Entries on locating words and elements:
------------------------------------------------------------
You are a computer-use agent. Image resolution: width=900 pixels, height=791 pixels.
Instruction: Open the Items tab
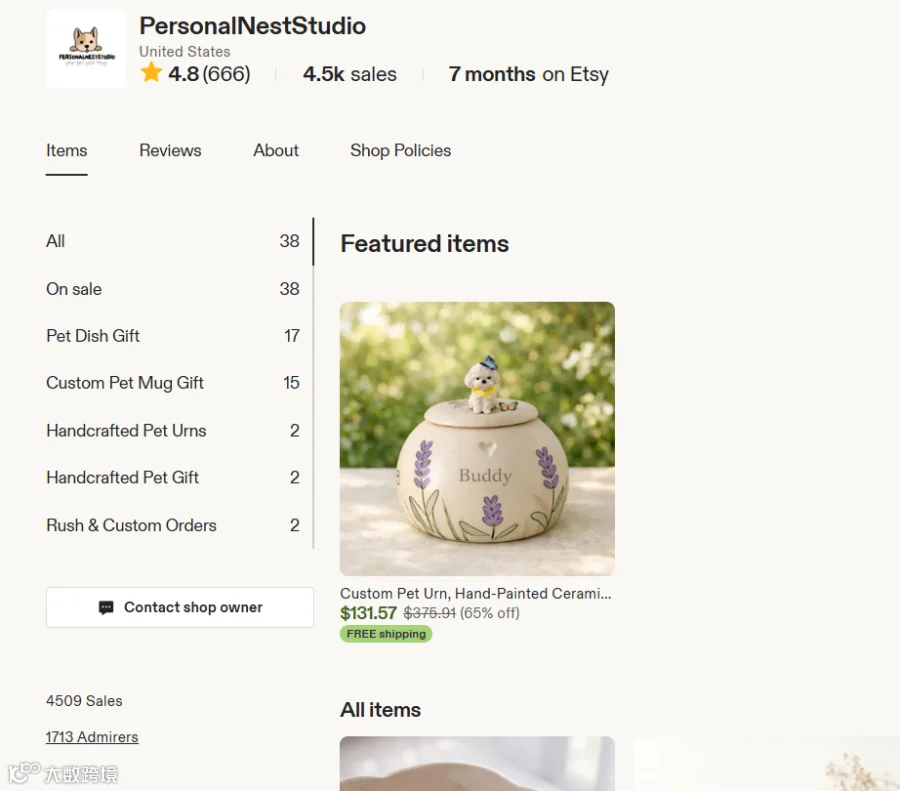(67, 150)
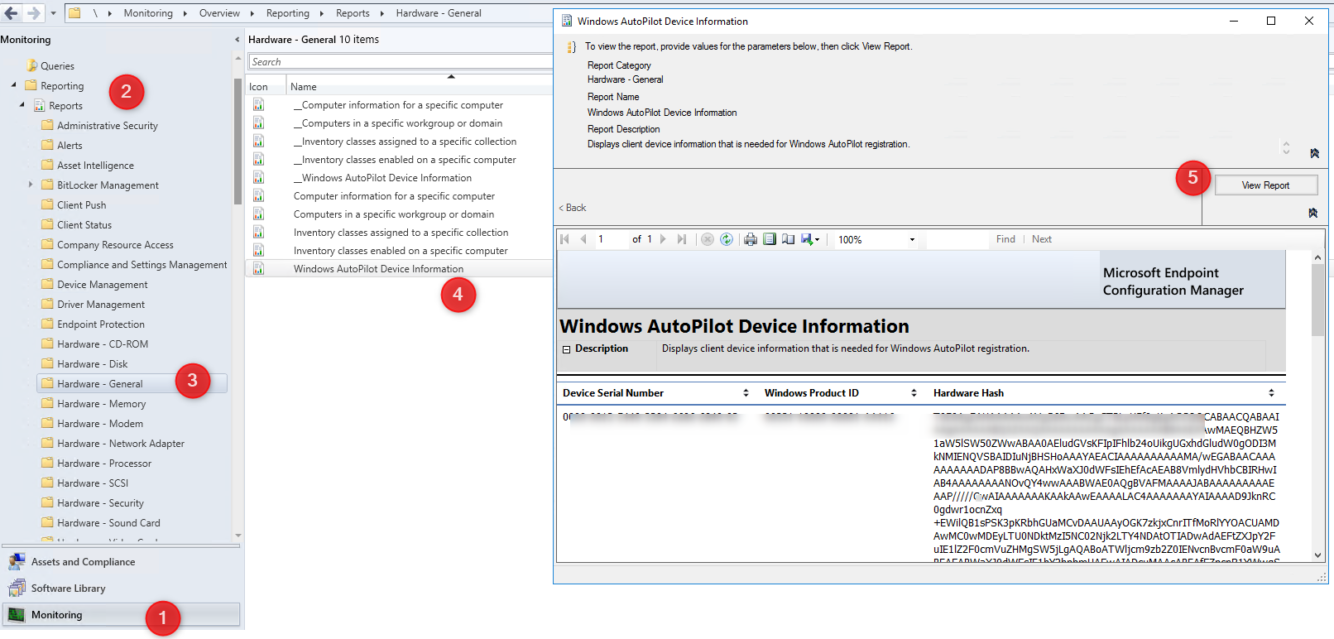Open the zoom level dropdown
The height and width of the screenshot is (639, 1334).
(913, 239)
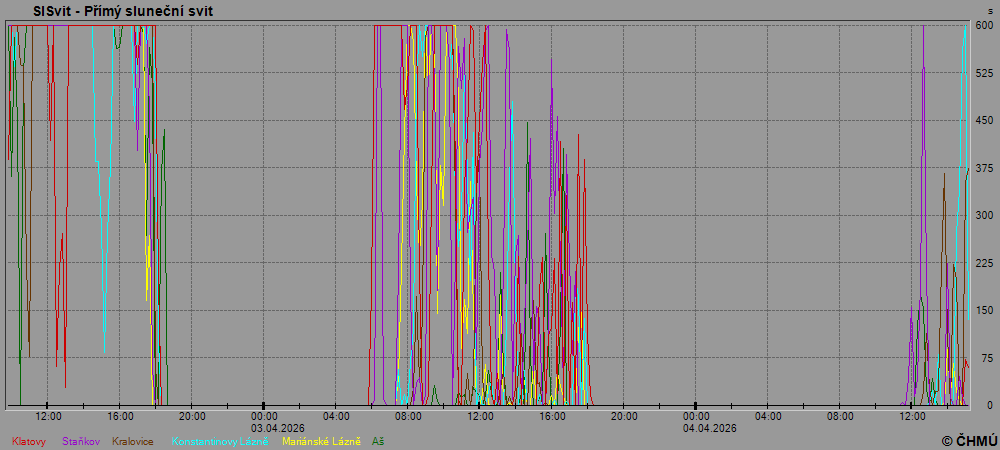The image size is (1000, 450).
Task: Click the 00:00 time label above 03.04.2026
Action: (264, 416)
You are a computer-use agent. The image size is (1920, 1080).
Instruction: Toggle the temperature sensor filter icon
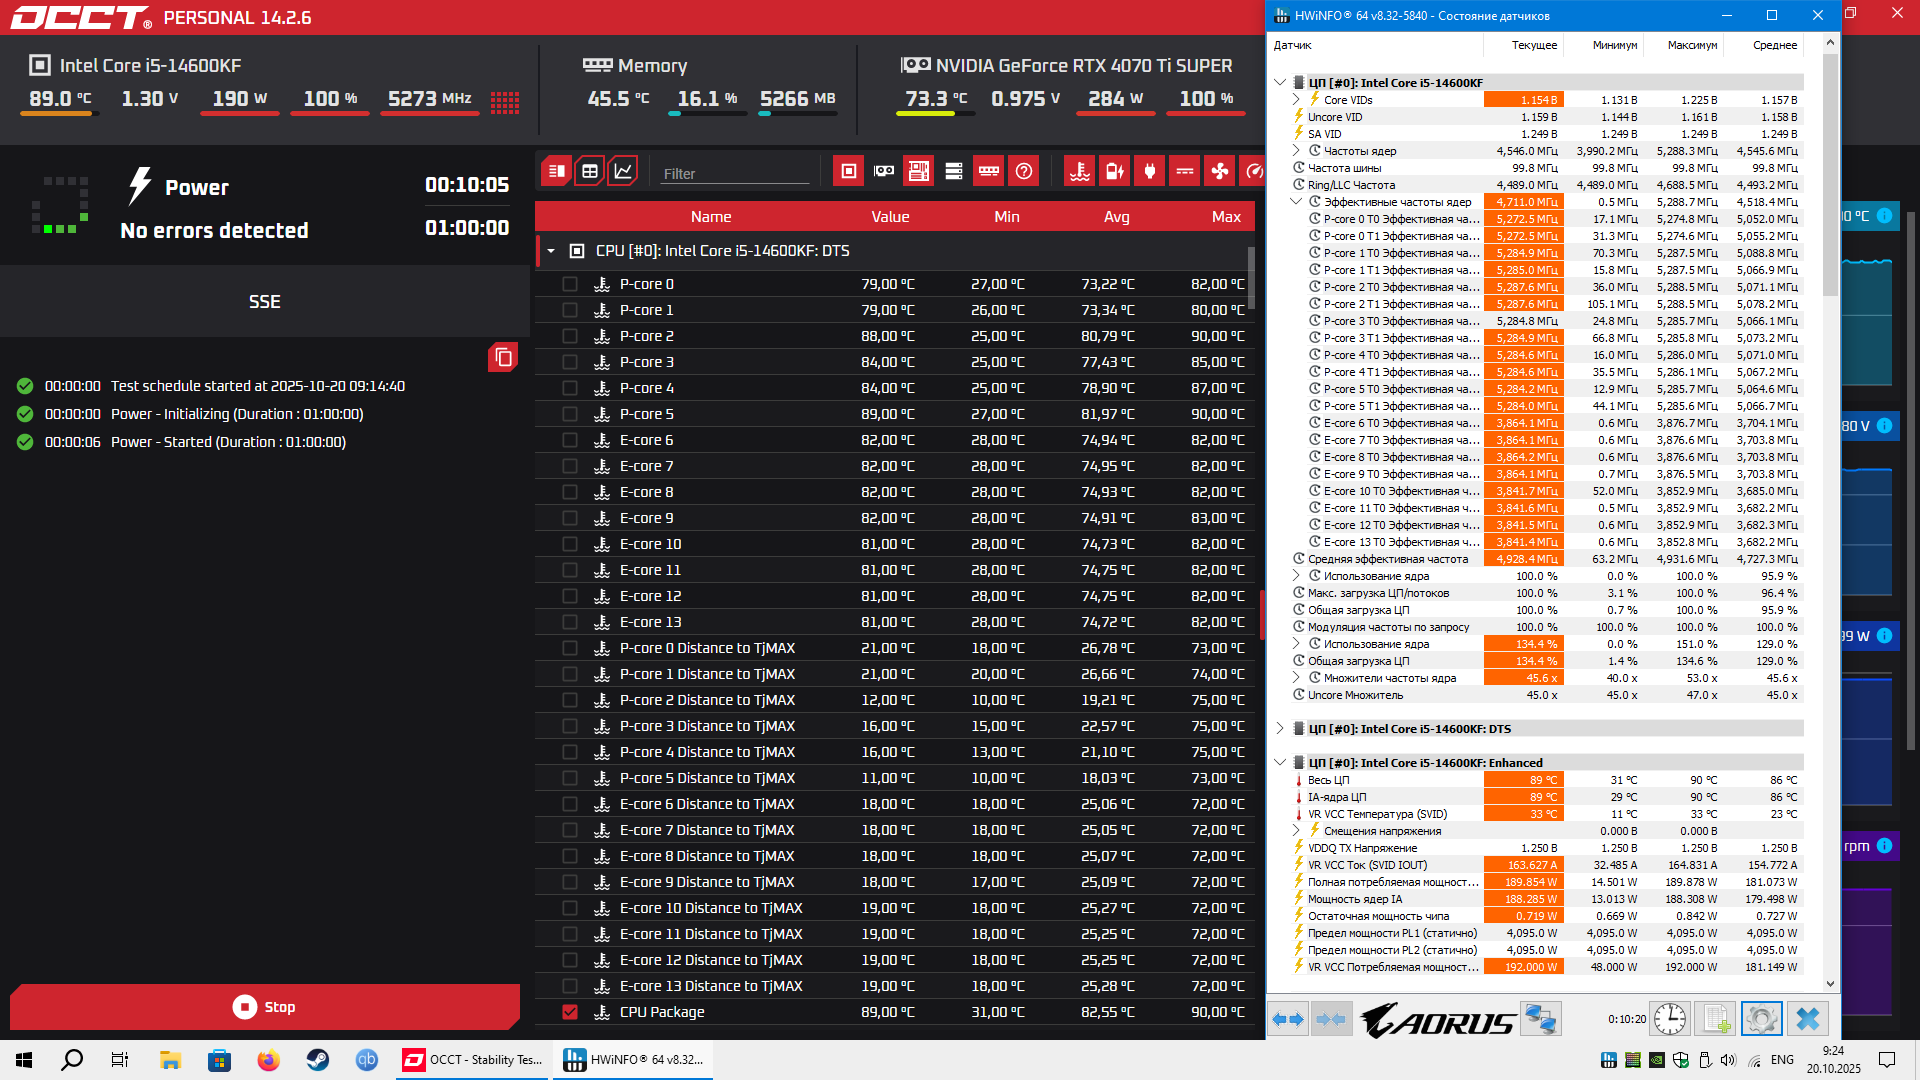[x=1080, y=171]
------------------------------------------------------------
● Do this
Count the lines of the material that contain the string "width". Reply with the number alone.

● Problem solution
2